To extend the shelf life of pasteurized milk, freeze in freezer-safe plastic or glass containers at zero degrees Fahrenheit, says MU Extension nutrition and health specialist Sarah Wood. Allow extra space at the top for expansion: at least a half inch in wide-mouthed pint jars and an inch for quart jars. Allow 1 ½ inches in regular-mouth pint and quart jars. Put lids on containers.
Thaw in the refrigerator to keep it safe, Wood says. After milk thaws, shake well or run through the blender to distribute fat and solids that might have settled. Use within a few days.
Frozen milk may take on a yellow tinge. This is because the riboflavin in the milk does not freeze as quickly as the other ingredients. This does not affect its safety or nutritional value, but the taste may change. If the flavor is undesirable, use the milk for cooking and baking.
Always choose high-quality products to freeze, Wood says. Freezing does not improve quality.
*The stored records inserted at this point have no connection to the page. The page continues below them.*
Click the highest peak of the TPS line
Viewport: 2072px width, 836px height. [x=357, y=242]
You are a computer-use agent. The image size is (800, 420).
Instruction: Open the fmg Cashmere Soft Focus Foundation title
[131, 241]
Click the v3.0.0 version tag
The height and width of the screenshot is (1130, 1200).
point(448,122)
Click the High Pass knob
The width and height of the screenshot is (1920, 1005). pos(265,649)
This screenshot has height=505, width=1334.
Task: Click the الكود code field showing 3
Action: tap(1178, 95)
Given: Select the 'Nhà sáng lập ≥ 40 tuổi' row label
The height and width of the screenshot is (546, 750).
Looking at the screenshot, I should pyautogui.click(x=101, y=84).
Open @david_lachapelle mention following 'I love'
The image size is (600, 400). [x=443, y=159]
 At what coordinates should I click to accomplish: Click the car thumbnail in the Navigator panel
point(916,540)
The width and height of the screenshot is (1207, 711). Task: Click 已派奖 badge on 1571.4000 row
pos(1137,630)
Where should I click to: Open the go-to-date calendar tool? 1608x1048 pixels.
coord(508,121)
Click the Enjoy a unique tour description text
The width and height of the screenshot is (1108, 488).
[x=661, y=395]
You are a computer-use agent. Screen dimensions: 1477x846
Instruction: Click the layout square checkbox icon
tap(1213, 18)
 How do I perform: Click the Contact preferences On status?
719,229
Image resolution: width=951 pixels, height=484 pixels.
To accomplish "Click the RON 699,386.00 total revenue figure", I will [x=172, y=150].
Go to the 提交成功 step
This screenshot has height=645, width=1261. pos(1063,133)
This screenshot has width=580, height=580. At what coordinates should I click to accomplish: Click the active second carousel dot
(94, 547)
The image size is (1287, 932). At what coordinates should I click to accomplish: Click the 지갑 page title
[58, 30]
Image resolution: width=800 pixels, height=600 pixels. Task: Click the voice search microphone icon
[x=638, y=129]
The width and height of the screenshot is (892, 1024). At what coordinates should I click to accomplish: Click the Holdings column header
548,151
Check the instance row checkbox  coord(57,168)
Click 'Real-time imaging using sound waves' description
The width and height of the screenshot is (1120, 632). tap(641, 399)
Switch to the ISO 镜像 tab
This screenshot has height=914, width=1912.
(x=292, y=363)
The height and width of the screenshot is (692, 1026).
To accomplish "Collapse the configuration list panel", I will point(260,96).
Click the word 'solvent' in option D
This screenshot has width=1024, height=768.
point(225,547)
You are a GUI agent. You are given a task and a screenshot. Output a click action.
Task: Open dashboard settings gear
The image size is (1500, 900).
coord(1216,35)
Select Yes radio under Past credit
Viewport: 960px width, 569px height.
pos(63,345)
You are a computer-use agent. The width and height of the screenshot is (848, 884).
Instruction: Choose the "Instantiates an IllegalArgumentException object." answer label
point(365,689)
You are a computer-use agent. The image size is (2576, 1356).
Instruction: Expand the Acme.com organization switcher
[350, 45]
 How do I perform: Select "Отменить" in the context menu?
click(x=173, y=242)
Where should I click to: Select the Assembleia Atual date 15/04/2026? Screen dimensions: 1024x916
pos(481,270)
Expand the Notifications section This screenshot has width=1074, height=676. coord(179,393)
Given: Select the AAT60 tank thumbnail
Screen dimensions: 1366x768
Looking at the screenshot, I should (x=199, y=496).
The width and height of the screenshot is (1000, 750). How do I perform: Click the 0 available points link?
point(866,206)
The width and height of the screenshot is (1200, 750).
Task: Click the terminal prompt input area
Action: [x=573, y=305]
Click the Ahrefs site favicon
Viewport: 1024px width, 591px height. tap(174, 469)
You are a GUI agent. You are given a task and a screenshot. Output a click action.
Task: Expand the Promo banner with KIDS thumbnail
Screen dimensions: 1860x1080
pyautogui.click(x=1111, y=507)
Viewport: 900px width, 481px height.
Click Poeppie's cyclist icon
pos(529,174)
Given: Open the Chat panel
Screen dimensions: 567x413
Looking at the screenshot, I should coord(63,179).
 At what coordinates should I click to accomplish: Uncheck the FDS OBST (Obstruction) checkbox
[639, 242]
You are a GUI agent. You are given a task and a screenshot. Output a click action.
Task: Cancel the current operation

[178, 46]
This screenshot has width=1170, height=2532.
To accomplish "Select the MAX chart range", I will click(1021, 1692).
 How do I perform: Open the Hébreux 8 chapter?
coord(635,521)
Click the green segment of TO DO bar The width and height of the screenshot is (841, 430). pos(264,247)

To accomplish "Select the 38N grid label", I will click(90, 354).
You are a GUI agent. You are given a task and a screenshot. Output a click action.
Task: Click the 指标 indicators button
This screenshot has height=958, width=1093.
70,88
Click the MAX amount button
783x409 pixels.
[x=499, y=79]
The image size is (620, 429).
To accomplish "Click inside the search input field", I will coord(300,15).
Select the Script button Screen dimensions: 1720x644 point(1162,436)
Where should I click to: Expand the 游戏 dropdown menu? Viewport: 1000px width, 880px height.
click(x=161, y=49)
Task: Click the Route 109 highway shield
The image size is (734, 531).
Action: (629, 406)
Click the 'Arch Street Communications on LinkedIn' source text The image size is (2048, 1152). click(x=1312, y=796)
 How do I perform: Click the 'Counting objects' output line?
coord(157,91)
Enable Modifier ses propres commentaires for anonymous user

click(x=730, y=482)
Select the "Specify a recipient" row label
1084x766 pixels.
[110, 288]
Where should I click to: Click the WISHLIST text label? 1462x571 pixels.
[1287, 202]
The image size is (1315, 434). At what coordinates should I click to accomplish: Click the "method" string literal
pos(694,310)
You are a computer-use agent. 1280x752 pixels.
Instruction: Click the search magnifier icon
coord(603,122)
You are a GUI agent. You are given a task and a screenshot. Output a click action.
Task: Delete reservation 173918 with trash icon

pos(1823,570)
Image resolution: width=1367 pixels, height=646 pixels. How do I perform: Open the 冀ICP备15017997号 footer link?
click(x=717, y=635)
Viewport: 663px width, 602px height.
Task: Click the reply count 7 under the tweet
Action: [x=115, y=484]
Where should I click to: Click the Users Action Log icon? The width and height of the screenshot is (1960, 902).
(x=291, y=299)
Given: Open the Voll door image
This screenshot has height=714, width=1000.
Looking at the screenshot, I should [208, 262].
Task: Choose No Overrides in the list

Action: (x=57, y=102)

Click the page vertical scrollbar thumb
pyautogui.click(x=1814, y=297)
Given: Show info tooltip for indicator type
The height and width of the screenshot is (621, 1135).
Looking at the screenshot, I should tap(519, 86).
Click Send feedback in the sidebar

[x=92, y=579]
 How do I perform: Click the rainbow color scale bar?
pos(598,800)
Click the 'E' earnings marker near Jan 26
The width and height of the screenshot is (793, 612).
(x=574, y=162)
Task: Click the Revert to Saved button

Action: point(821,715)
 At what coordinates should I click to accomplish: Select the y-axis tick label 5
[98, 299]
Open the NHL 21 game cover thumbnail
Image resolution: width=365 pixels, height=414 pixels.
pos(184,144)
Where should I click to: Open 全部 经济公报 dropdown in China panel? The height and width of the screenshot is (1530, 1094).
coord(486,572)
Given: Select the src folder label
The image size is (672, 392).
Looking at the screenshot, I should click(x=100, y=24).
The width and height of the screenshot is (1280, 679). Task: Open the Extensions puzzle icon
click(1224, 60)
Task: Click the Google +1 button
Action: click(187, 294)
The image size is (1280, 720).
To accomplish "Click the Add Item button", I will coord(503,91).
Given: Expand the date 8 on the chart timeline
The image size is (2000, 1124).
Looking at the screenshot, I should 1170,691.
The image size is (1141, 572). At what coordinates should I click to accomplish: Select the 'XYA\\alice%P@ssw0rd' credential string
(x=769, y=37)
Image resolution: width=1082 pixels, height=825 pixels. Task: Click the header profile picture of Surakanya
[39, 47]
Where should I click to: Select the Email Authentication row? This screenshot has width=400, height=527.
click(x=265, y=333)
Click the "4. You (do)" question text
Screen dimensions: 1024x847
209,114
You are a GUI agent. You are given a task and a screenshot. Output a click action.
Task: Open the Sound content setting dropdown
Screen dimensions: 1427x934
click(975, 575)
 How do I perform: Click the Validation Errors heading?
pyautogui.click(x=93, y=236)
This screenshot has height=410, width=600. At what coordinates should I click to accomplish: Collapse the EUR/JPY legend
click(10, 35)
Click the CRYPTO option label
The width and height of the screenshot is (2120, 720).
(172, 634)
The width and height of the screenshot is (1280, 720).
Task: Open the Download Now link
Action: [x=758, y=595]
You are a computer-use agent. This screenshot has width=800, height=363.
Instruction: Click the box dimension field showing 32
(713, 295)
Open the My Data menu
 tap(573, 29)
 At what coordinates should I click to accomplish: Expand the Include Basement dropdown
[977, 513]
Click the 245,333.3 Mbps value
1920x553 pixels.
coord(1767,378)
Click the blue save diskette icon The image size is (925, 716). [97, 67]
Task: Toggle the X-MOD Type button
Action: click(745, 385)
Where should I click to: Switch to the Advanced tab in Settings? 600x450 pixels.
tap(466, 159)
Dairy lovers will be happy to hear that butter also freezes well. Use moisture-vapor-proof freezer wrap or containers to keep butter from absorbing odors and to prevent freezer burn. Butter in its original carton can be overwrapped.
Processed and natural cheeses also freeze well, although some may become crumbly. For best results, grate the cheese then freeze in an airtight bag. Blocks should be 1 pound or less and no more than 1 inch thick.
Bluel says freezing is an economical move whenever butter and cheese go on sale. Single-person households might save money by buying milk by the gallon and freezing it in smaller quantities to prevent waste.
Bluel says there is more good news for dairy lovers: Ice cream freezes well for several months.